Understanding Fats - Fats Explained




No longer the nutritional bad guys, healthy fats provide your body with
the fatty acids it needs to produce new cells and hormones. In addition, Vitamins
A, D, E, and K are all fat soluble, meaning they need some fat in your diet to be
absorbed. Fat is stored in the fatty tissues of your body as well as your liver as excess calories which is banked for a reserve energy supply.

Fats give you a more concentrated source of calories than carbohydrates or protein. In other words, a teaspoon of fat will have more calories than a teaspoon of carbohydrate or a teaspoon of protein. Fat also helps to protect and cushion your organs against trauma.

There are two basic types of dietary fat, saturated and unsaturated. Saturated
fats are found mainly in meat and whole-milk products, or in other words, foods
that come from animals. Coconut oil and palm oil are examples of saturated fats
which come from plants. Saturated fats are easily recognized because they are typically solid at room temperature.

Trans-fats (also called trans-saturated fats or trans-fatty acids) are formed when
liquid vegetable oils go through a process called hydrogenation, in which hydrogen
is added to make the oils more solid. Hydrogenated vegetable fats are used in food
processing because they give foods a longer shelf-life and a desirable taste, shape,
and texture. These trans-fats are now considered unhealthy and should be avoided.

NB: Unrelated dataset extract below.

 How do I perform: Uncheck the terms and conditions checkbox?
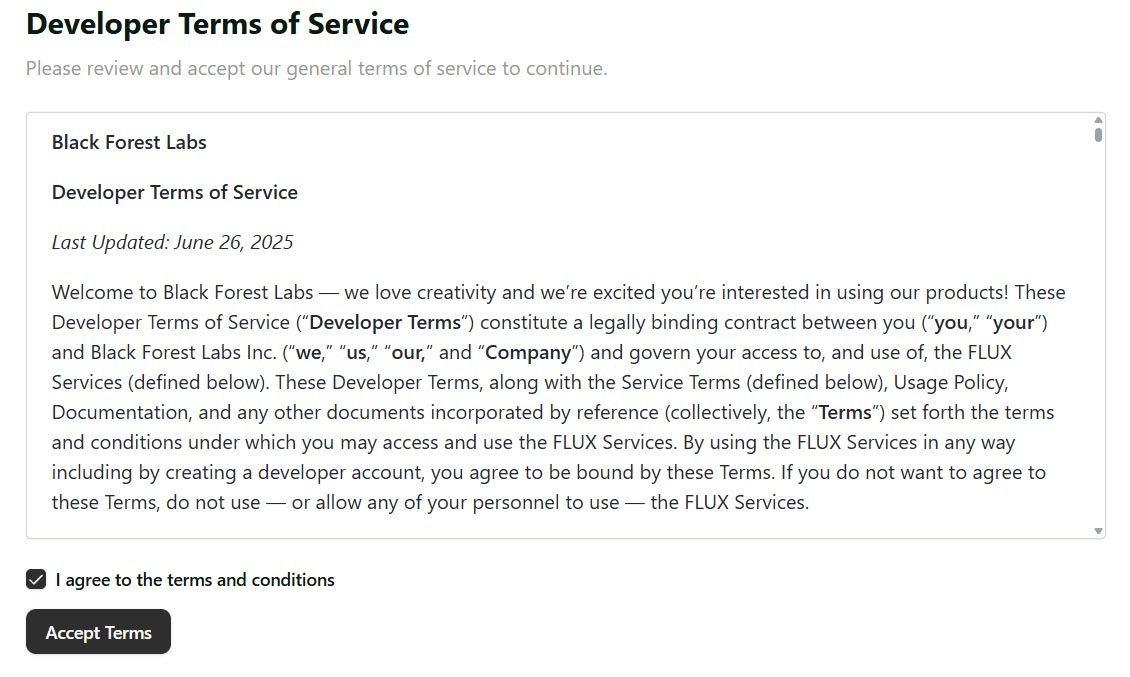[x=36, y=580]
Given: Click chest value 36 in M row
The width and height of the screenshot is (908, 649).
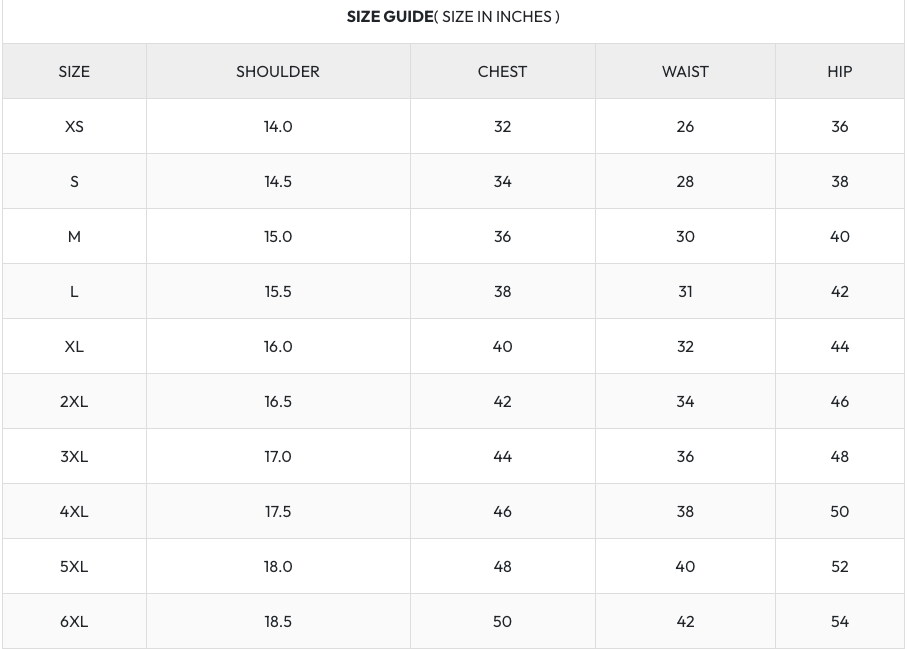Looking at the screenshot, I should pyautogui.click(x=502, y=237).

Unsaturated fats are liquid at room temperature. Monounsaturated and polyunsaturated fats are types of unsaturated fats and are found mainly in plant foods such as vegetables, nuts, and grains, as well as oils made from these nuts and grains (canola, corn, and soybean). Omega-3 and omega-6 fatty acids are polyunsaturated.

Besides vegetables, nuts, and grains, omega-3, and omega-6 fatty acids are
found in cold-water fish such as tuna, salmon, and mackerel. Both mono and polyunsaturated fats may help to keep your triglyceride levels low. Triglycerides are a form of fat in your bloodstream and numerous studies have linked high triglyceride levels to increased risk of stroke and heart disease.

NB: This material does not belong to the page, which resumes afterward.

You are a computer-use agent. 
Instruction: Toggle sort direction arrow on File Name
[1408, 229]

There are two types of fats in the body: fatty acids and triglycerides. Fatty acids
are small enough to move in and out of cells and be used as fuel for cells. Fat is
also stored inside fat cells as triglycerides, which simply means three fatty acids bound together. Triglycerides are too big to flow through cell membranes and so
are put in reserve for future use.

A quick side note:  Insulin is produced in your pancreas and serves to open the gates to get glucose into your cells. But besides its role in driving glucose
into the cells, insulin also plays a major role in telling your body when to store
and use fat and protein. It does this by affecting the actions of two enzymes, lipoprotein lipase (LPL) and hormone-sensitive lipase (HSL).

LPL pulls the fat out of your bloodstream and into the cell. HSL’s job, on the
other hand, is to break down triglycerides into fatty acids that can leave your fat
cells and be then used as fuel in other cells. So, the higher your hormone-sensitive
lipase levels, the more fat you break down and burn.

Insulin reduces HSL levels, which stops triglycerides from being broken down
and means more fat is stored in fat cells. When insulin levels are up even a little
bit, fat accumulates in fat cells. Some research suggests that keeping insulin levels
steady can help some people lose weight.